Friday, July 24, 2015

50 Things I Learned My Freshman Year of College

(If you haven't heard what's going on around here yet, click here.)

I recently finished my freshman year of college, and I already can't wait to go back for another year of cool writing assignments, dorm shenanigans, and whatever else might happen.  I learned so much in my classes, but I also learned in my day-to-day life.  For any of you that are soon-to-be college students (or are already there), here are 50 things to know:

  1. Invest in a good planner/study app.  I use the paid version of iStudiez Pro.  It cost me $2.99, but it keeps track of everything from grades to schedules to assignments to professors' office hours, and it syncs across all my devices.  It's the best app I've ever bought.
  2. People tell you, "Go to your professors' office hours!"  This is true.  Go to them, if you feel a need.  But you won't feel a need to go to every professor's office hours.  Sometimes, you'll have a professor that just isn't approachable, or you just plain don't need help in their class.  This is okay.
  3. If you have a question, ask your professor.  Email them.  Don't be shy about it.  Remember that it's their job to help you and answer your questions, so you don't have to feel like you're bothering them.
  4. While we're talking about professors...professors are people, too.  While this seems obvious, it can be hard to remember, but somehow this seems more relevant in college than in high school.  A few friends and I bonded with an English professor over a discussion of A Song of Ice and Fire and Hannibal once.  
  5. Don't wait until you have a large block of time to start homework.  If you have 15 minutes until you have to leave for your next class, don't sit there and say, "Well, I can't do anything, since I only have 15 minutes."  Learn to use those small spaces of time.  Think of it this way: if you have four slots of only 15 minutes, that's an entire hour of homework done.  (Also, there will be weird things happening, which means you might have more time than you thought.  Once, a friend was going to meet me at my room in ten minutes, but he got delayed and didn't show up until forty-five minutes later, and I was really glad I hadn't put off homework because I only had ten minutes.) 
  6. Never buy textbooks from your school bookstore unless you absolutely have to.  Thriftbooks.com is a lifesaver.  
  7. If by some miracle you get the chance, READ AHEAD.  You will thank yourself for it later.
  8. Just wash all of your clothes in cold water.  It's easier that way.
  9. Don't reheat pizza on a plastic plate in the microwave when there are prospective students touring your room.  Just...don't do it.  (My friend and future roommate was hanging out and we wanted dinner, but she left it in a bit too long and the plate started melting.  Yes, prospies, dorm rooms always smell like burning plastic!  Everything's fine!  Come to this college for more safe cooking experiences!)
  10. If buying that three-foot-tall Captain America poster for your dorm is what makes you happy, then buy that three-foot-tall Captain America poster.  
  11. There is a secret study spot that is both comfy and conducive to productivity.  You just have to find it.  At my school, there's a corner table on the third floor of the student center, in front of a big window that overlooks the main quad.  It's close enough to the coffee place that it smells nice (and I can get a chai latte if I want) but far enough that it's quiet, especially with headphones.  Height + isolated corner + nice smells = place for Annie to study.

··········

EXERCISE - Resume the blog post on lessons from a first year of college, continuing its numbered list after the last item shown. The material that follows has no connection to the blog post about freshman year of college.

DATASET EXCERPTS -
··········

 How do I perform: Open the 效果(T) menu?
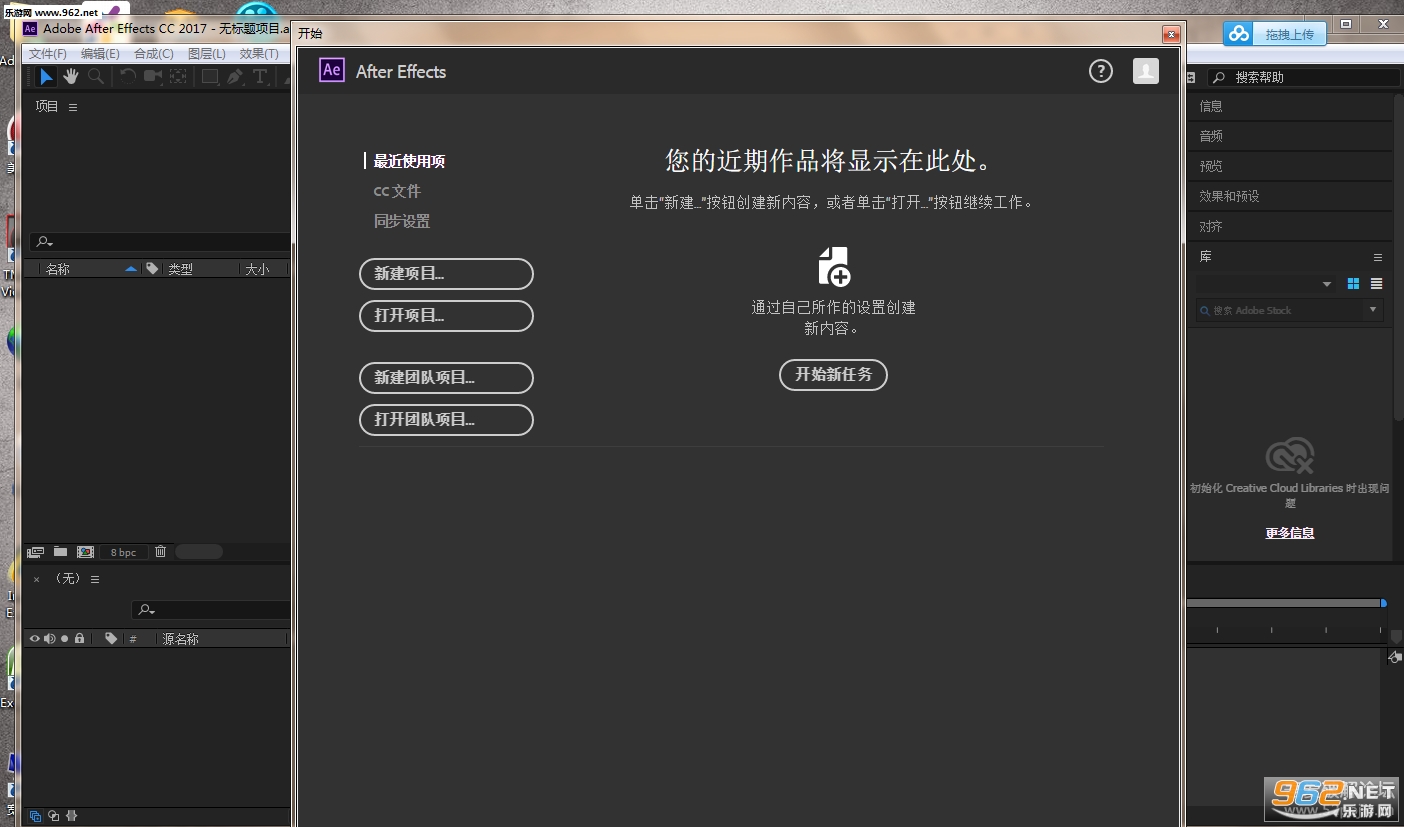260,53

··········

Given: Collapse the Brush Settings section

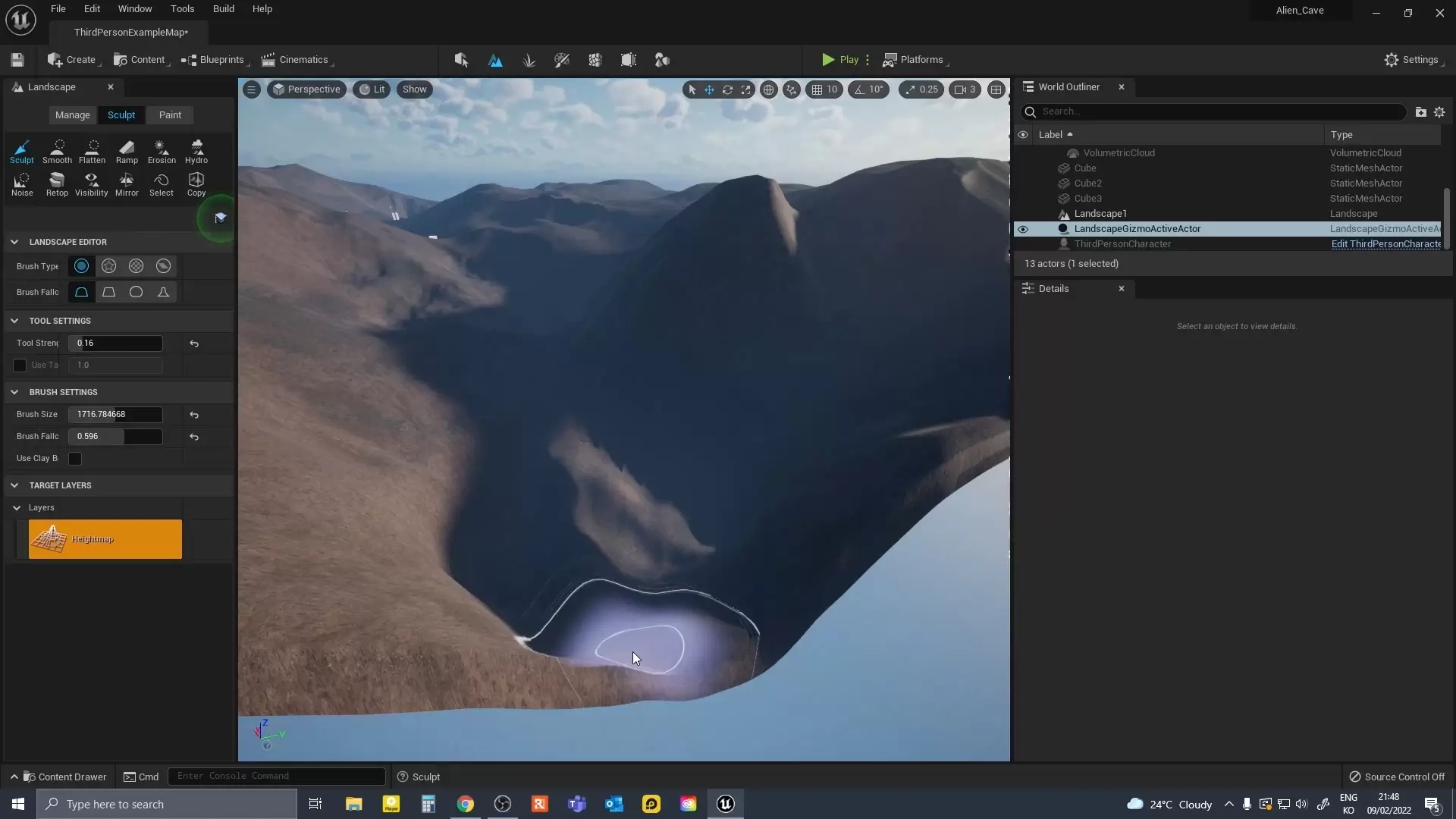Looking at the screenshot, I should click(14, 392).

··········

WRITTEN ANSWER -
  12. The people you hang out with during the first week or so probably won't be the people who become your lasting friends.  This is okay.  You basically bond with anyone nearby during welcome week and cling to them, but just give it some time and you'll find people with similar interests.
  13. If you hang out on the quad long enough, you're almost guaranteed to witness something interesting/weird/baffling/funny.
  14. If you're religious, it's the second weekend that makes or breaks your church habit.  We noticed that a huge number of people went to mass the first weekend, sometimes out of nothing but peer pressure and lack of anything else to do.  And only half those people showed up the second week.  Our observation was that the people who went the second week were generally the people who came back week after week; everyone else was done for the rest of the year. 
  15. Nobody really judges you for anything you do on campus.  Really.  We're all in the same situation here.  (I could tell several stories to prove my point, but here's the best example: my boyfriend was walking back to his dorm at night during finals week, and took a shortcut through the gym.  He stopped in the bathroom and tripped over something, and immediately the lights went out.  At this point, he completely lost it, just sitting on a bathroom floor, no lights, laughing uncontrollably.  Another guy walked in, took one look at him, said, "Finals are a b*tch, right?" and walked out without another word.) 
  16. If you're in some type of learning community or honors program, go to their initial events.  I'm in an honors program and was hesitant to attend the freshman retreat, but it ended up being a complete (and largely unsupervised) nerdfest, and I met so many cool people that are like me.  
  17. Vacuum your room on a regular basis.  Gross-feeling room = gross-feeling you.
  18. The best way to get an on-campus job is to go right up to the place you want to work and ask if they have an opening.  Pay attention to job listings, but keep in mind that many jobs go unlisted.  People ask me how I scored such a great job (I work the front desk of a gym, which means that I get paid to do homework and swipe the occasional ID card), and all I did was simply ask.
  19. Christmas lights make everything better.  Be that person with year-round Christmas lights in your dorm.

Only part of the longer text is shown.